Flowery School parents, students, grandparents and graduates gathered at Sonoma Plaza Friday, May 23 to protest the Sonoma Valley Unified School Trustees’ vote to close, in June 2026, the bilingual elementary school located in the heart of the Springs. Protest organizer Nancy Íñiguez said they came to the Plaza so more people see who they are and what they are standing for. Protestors held up signs a variety of messages, some in English and others in Spanish,  including “Our Future Matters,” “Our Children, Our Voice, We are Flowery,” and “Latino Kids Matter.”

Flowery neighbor Chelsea Livingston, parent of a transitional kindergartener and a fifth grader, told the Sun, “The majority of cars, trucks and commercial vehicles who drove by honked enthusiastically or gave a thumbs up.” The Trustees propose to close the school and move the entire Dual Immersion program, currently 368 students plus teachers and aides, to another site in town, probably Sassarini School. Livingston added, “The community understands the importance of Flowery’s location for the surrounding business and nonprofit community, as well as the success of the dual immersion program.”

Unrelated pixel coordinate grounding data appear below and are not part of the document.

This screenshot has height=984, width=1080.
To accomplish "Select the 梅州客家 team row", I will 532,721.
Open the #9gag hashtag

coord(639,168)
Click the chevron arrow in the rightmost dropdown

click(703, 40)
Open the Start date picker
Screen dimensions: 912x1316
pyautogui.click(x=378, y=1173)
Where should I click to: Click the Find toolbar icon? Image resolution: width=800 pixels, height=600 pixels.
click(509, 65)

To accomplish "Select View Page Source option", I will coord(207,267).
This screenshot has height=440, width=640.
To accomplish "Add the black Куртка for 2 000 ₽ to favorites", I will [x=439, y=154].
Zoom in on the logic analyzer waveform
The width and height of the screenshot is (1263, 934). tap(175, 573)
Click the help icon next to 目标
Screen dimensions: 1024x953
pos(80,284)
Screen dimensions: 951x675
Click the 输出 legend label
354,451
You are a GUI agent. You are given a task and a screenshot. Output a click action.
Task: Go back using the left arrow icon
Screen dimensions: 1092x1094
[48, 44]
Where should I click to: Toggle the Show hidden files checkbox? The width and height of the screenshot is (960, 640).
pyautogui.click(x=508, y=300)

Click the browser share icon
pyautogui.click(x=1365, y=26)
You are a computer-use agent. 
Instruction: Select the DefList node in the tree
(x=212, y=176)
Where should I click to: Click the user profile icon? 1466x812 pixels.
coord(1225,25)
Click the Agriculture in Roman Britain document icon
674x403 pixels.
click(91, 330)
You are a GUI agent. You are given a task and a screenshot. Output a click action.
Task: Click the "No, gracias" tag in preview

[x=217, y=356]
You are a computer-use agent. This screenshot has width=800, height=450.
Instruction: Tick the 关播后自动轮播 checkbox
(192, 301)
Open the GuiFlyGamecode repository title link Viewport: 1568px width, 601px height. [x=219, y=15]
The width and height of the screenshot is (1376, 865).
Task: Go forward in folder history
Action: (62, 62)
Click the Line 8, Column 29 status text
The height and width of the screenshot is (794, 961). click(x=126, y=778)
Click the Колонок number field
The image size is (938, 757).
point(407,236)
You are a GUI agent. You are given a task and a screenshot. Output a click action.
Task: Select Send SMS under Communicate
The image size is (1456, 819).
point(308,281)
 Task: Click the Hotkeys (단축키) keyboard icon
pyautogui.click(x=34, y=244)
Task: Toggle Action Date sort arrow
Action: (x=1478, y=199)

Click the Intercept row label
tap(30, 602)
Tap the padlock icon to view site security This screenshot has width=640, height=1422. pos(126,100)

Seily Alcocer came to protest with her three children, two who are Flowery alums, one currently at Sonoma State, the other a UC Berkeley grad who lives in the Springs and hopes to send his children to Flowery. Alcocer, who for twenty years has lived in the Burbank affordable housing project on Vailetti Drive, Springs Village, affirmed the importance of the Flowery site. “All of us have always walked to the school. Some of my neighbors don’t drive. It’s very important to us to be able to walk to our school, to connect with it.”

Springs resident Dana Bravo, whose daughter is in first grade, commented, “It’s not the fault of the neighboring community that the District chose not to invest recent bond funds in Flowery. It is the location that does not make sense to close.” She pointed out that the “heat map” on the District website shows the densest student population lives surrounding Flowery in the Springs. She and many others hope that the three studies that the District must complete before finalizing the decision to close the site will argue against that closure. Flowery is the only school in the District without declining enrollment; it has a wait list.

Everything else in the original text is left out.